Tuesday the 28th looks about waist high at most breaks but with occasional chest high pluses at west facing spots.
Wednesday the 29th looks about waist max everywhere.
Thursday the 30th is expected to run chest high at west facing breaks but with few waves per set and long lulls between sets. South facing breaks look about waist high.
Friday the 1st should run chest max at west facing breaks, but with once again highly inconsistent sets. South facing spots look about waist max.
Saturday the 2nd, so far, looks about waist high at west facing breaks and knee to waist at south facing spots.
Sunday the 3rd, so far, looks about waist high at most breaks.
Monday the 4th, so far, looks about waist high at most breaks, but with occasional chest high pluses at standout south facing spots.
Tuesday the 5th, so far, holds potential for at least chest high ground swell at west facing breaks, possibly up to head high at standouts. This needs more monitoring and I'll have an update in my next report (Tuesday).
Weather Outlook:
Today (Sunday the 26th) a weak trough of low pressure (circled in green) is sagging south into SoCal, which we can see from space this morning (image from NOAA GOES):

Spotty moisture is swirling near SoCal and small smatterings of light rain were showing up on Doppler radar, passing through parts of OC and SD early this morning.
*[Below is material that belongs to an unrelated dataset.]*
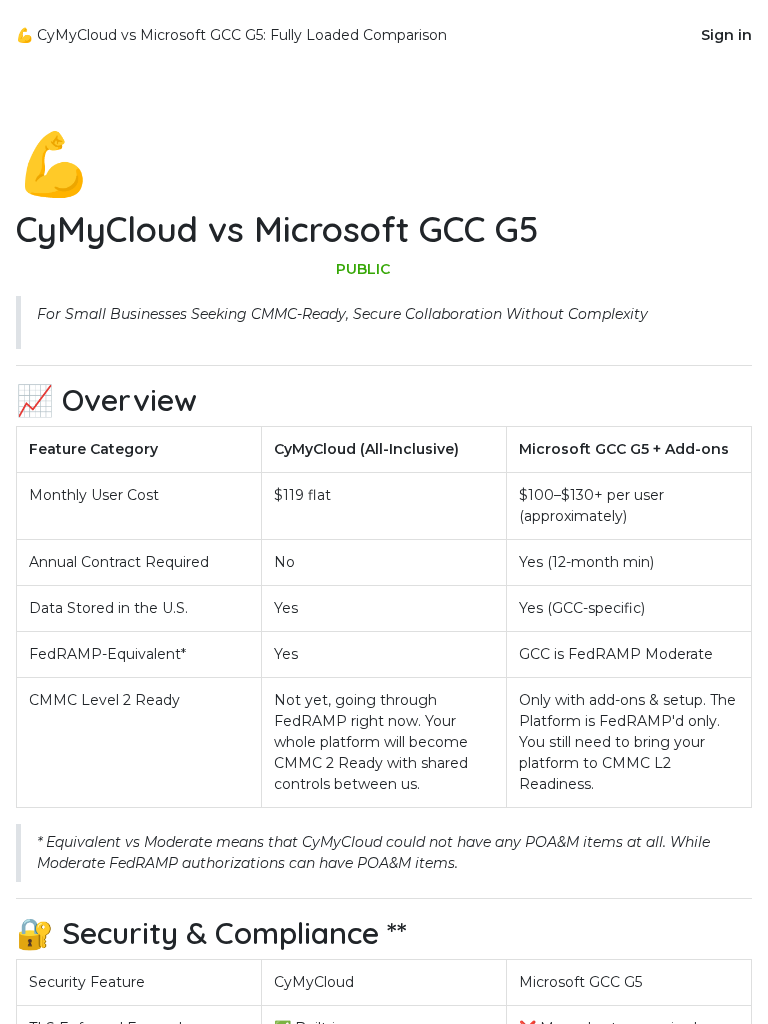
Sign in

Dry air (yellow) is mostly south of SoCal, but any rain that does fall should be isolated south of LA — minimal with trace amounts.
An onshore flow will be dominant this week since once the trough passes to the east, a couple cut-off lows are expected to affect SoCal. Here's the first one, which could bring light precip to SoCal Thursday the 30th (model by NOAA MAG):

That's undercutting a large dome of high pressure, leaving that low moisture starved. Rain amounts look about trace to maybe 0.1" max (if that) Thursday the 30th. Being a cut-off low means things could change quickly. But models are fairly well aligned on minimal precip, with most agreeing on a Thursday early morning ETA. That low would quickly exit to the east Friday the 1st. But Saturday the 2nd may see this other cut-off low approach SoCal (model by NOAA MAG):

This time, the approach would be from the north, keeping precip mostly away from SoCal — at least initially. Many models show that low progressing south, bringing light rain into SoCal Monday the 4th or Tuesday the 5th. That might not be the last cut-off low as models favor a couple more nearing SoCal shortly after, and another two weeks from now. I'd take those with a grain of salt for the moment as cut-off lows are notoriously unpredictable that far out.
Another weather feature to note this week is a lack of thermal inversion this week, which is needed for marine layer development. So although there'll be a predominant onshore flow and marine moisture, there won't be much of anything to hold it in place. This should reduce chances for morning low clouds and fog each day this week, at least until near the end of the weekend.
Taking all of this into account, here's how I'm calling SoCal beach weather for the next few days:
Today (Sunday the 26th) may see a quick shower south of LA this morning but skies should be partly-cloudy for the rest of the day with clearest conditions north of LA. Beach max temps should reach the low 60s.
Monday the 27th is expected to see spotty AM marine layer, mostly south of LA, with a quick burn-off. Skies should be partly sunny otherwise. Beach max temps should reach the low 60s.
Tuesday the 28th should see little to no AM marine layer, mostly sunny skies, and max beach temps in the mid 60s.
Wednesday the 29th looks fairly clear with no AM marine layer and max beach temps in the mid to upper 60s.
Thursday the 30th has a slight chance of rain; otherwise, skies would be partly sunny. Beach max temps should reach the mid 60s.
Friday the 1st should see AM marine layer with a mid to late AM burn-off and max beach temps in the mid to upper 60s.
Saturday the 2nd, so far, is expected to see AM marine layer with a midmorning burn-off, followed by high clouds for partly sunny skies, and max beach temps in the mid to upper 60s.
Sunday the 3rd, so far, looks fairly cloudy as the next cut-off low approaches with max beach temps in the mid 60s.
Monday the 4th or Tuesday the 5th could see light rain...I'll have more on that in my next report.
Wind Outlook:
Winds
at 6:00 AM were onshore along most of the SoCal coast 8-12 mph, with some spots reporting stronger gusts. Onshores should reach 15-20 mph by noon and persist through the afternoon, possibly over 20 mph at times, especially from LA north.
Monday the 27th should see AM onshores 3-8 mph, picking up 10-15 mph late morning, and then 15-20 mph onshore in the afternoon.
Tuesday the 28th should see AM light and variables, possibly calm in some spots. Afternoon onshores should top out at 10-15 mph.
Wednesday the 29th should see AM light and variables, possibly calm in some spots. Afternoon onshores should run 8-12 mph.
Thursday the 30th, so far, is expected to see AM light and variables and afternoon onshores 10-15 mph.
Friday the 1st, so far, is expected to see AM light and variables and afternoon onshores to at least 15 mph.
Saturday the 2nd, so far, is expected to see AM light and variables with afternoon onshores to at least 15 mph.
Sunday the 3rd may see onshores pick up early...more on that in my next report.
Until my next report (Tuesday), take care, be safe, and smile in the lineup!